→ **WHAT IS BEING ASKED**
Change every instance of "Privacy Policy" to "Privacy Notice" in the items below, and reproduce all other text unchanged.

### MATERIAL TO PROCESS ###

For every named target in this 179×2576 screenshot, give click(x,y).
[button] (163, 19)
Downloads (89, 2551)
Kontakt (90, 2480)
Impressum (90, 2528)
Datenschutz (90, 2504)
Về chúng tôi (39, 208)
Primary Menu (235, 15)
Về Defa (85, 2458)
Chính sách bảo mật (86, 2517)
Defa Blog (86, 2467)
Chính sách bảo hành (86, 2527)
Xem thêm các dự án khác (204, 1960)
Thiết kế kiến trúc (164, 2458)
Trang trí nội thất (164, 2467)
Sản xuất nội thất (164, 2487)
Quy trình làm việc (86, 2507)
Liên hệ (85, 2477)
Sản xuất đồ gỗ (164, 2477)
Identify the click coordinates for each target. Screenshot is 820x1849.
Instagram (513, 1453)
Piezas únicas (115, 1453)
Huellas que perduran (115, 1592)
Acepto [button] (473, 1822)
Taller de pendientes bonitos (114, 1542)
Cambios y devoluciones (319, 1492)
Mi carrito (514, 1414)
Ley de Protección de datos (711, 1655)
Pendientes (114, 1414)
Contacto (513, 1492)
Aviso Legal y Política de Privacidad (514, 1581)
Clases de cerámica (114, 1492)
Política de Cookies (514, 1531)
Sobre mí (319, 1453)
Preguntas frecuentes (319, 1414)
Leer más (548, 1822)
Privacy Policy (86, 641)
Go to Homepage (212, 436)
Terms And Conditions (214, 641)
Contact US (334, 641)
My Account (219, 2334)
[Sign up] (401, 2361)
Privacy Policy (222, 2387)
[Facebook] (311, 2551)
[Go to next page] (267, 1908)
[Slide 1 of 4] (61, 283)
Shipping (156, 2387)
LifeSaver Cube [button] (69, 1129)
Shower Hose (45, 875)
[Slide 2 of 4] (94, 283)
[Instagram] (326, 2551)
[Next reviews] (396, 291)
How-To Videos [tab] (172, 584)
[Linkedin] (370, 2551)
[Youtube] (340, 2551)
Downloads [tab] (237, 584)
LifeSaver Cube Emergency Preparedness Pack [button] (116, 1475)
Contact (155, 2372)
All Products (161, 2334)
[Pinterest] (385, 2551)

###

→ **EXERCISE SOLUTION**
For every named target in this 179×2576 screenshot, give click(x,y).
[button] (163, 19)
Downloads (89, 2551)
Kontakt (90, 2480)
Impressum (90, 2528)
Datenschutz (90, 2504)
Về chúng tôi (39, 208)
Primary Menu (235, 15)
Về Defa (85, 2458)
Chính sách bảo mật (86, 2517)
Defa Blog (86, 2467)
Chính sách bảo hành (86, 2527)
Xem thêm các dự án khác (204, 1960)
Thiết kế kiến trúc (164, 2458)
Trang trí nội thất (164, 2467)
Sản xuất nội thất (164, 2487)
Quy trình làm việc (86, 2507)
Liên hệ (85, 2477)
Sản xuất đồ gỗ (164, 2477)
Identify the click coordinates for each target. Screenshot is 820x1849.
Instagram (513, 1453)
Piezas únicas (115, 1453)
Huellas que perduran (115, 1592)
Acepto [button] (473, 1822)
Taller de pendientes bonitos (114, 1542)
Cambios y devoluciones (319, 1492)
Mi carrito (514, 1414)
Ley de Protección de datos (711, 1655)
Pendientes (114, 1414)
Contacto (513, 1492)
Aviso Legal y Política de Privacidad (514, 1581)
Clases de cerámica (114, 1492)
Política de Cookies (514, 1531)
Sobre mí (319, 1453)
Preguntas frecuentes (319, 1414)
Leer más (548, 1822)
Privacy Notice (86, 641)
Go to Homepage (212, 436)
Terms And Conditions (214, 641)
Contact US (334, 641)
My Account (219, 2334)
[Sign up] (401, 2361)
Privacy Notice (222, 2387)
[Facebook] (311, 2551)
[Go to next page] (267, 1908)
[Slide 1 of 4] (61, 283)
Shipping (156, 2387)
LifeSaver Cube [button] (69, 1129)
Shower Hose (45, 875)
[Slide 2 of 4] (94, 283)
[Instagram] (326, 2551)
[Next reviews] (396, 291)
How-To Videos [tab] (172, 584)
[Linkedin] (370, 2551)
[Youtube] (340, 2551)
Downloads [tab] (237, 584)
LifeSaver Cube Emergency Preparedness Pack [button] (116, 1475)
Contact (155, 2372)
All Products (161, 2334)
[Pinterest] (385, 2551)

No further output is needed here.